During the first quarter of the year, the Company also progressed its wind development projects and completed financing changes at corporate and within the power segment. The 10-megawatt Grey Highlands ZEP wind project achieved commercial operation on February 26, 2016. On March 18, 2016, Capstone reached financial close on an $83 million financing, which is non-recourse to Capstone, for the Cardinal gas cogeneration plant. The proceeds were used to increase the financial flexibility of Capstone by repaying the drawn portion of the corporate credit facility, as well as funding Cardinal's ongoing reserve requirements. On March 24, 2016, Capstone entered into a $55.1 million credit agreement for the construction of the Grey Highlands Clean wind project. The construction term of the facility is expected to mature in the fourth quarter of 2016. Upon maturity, the facility will convert to a term loan, which matures no later than 2021.
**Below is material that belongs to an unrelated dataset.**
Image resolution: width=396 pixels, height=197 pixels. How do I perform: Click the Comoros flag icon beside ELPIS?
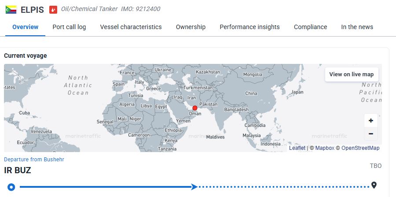point(11,9)
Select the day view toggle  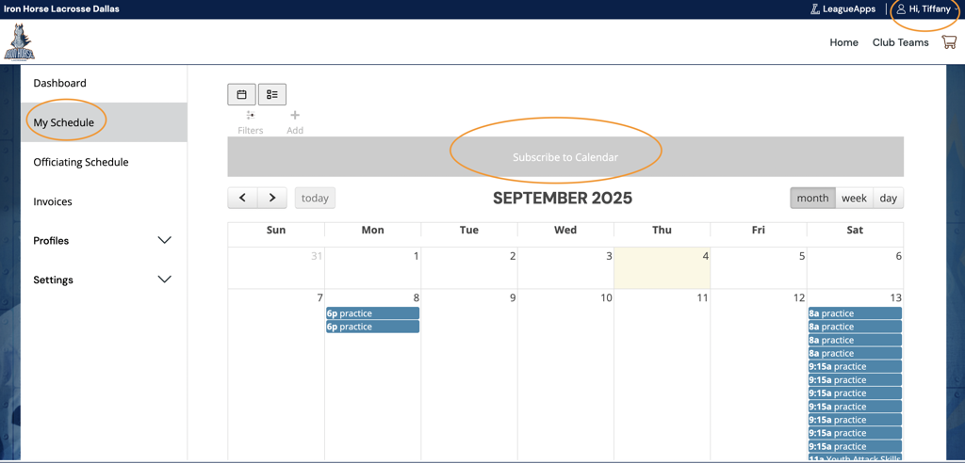coord(888,198)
First Quarter Financial Highlights
During the first quarter of 2016, revenue decreased by $1.8 million or 2.0%, reflecting a decrease at Bristol Water, primarily because of lower regulated water tariffs in effect since April 1, 2015, partially offset by favourable currency translation. Higher revenue from the power segment also partially offset the decrease, attributable to increased production at the operating wind and hydro facilities, as well as contributions from new projects that commenced commercial operations after the first quarter of last year.
Expenses decreased by $4.9 million, or 10.0%, primarily because of lower operating expenses at Bristol Water, which were related to the recovery of past service costs on closing the defined benefit pension plan and the absence of one-time costs incurred in 2015 for restructuring and participating in the CMA review. Corporate costs were also higher, including increased administrative expenses and project development costs related to the iCON transaction, offset by lower acquisition and due diligence expenses.
Adjusted Earnings before Interest, Taxation, Depreciation and Amortization (EBITDA) in the quarter increased by 1.3%, or $0.4 million, reflecting strength in the power segment with higher revenue from operating wind and hydro facilities and new wind facilities that commenced operations after March 31, 2015. Bristol Water contributed positively with lower operating expenses and foreign currency appreciation, offset by lower tariffs. First quarter Adjusted Funds from Operations (AFFO) was $4.2 million, or 65.1%, lower in 2016, primarily due to a dividend deferral from Bristol Water, and the higher expenses related to the iCON transaction as described above.
As at March 31, 2016, the Corporation had unrestricted cash and cash equivalents of $68.9 million, including $32.1 million from the power segment and $23.9 million from Bristol Water, with the balance at the corporate level. Bristol Water also has $130.6 million of credit available to support its capital investment program. The Corporation has $17.9 million in total cash and cash equivalents available for general corporate purposes. As at March 31, 2016, the Corporation's debt-to-capitalization ratio was 66.8% on a fair value basis.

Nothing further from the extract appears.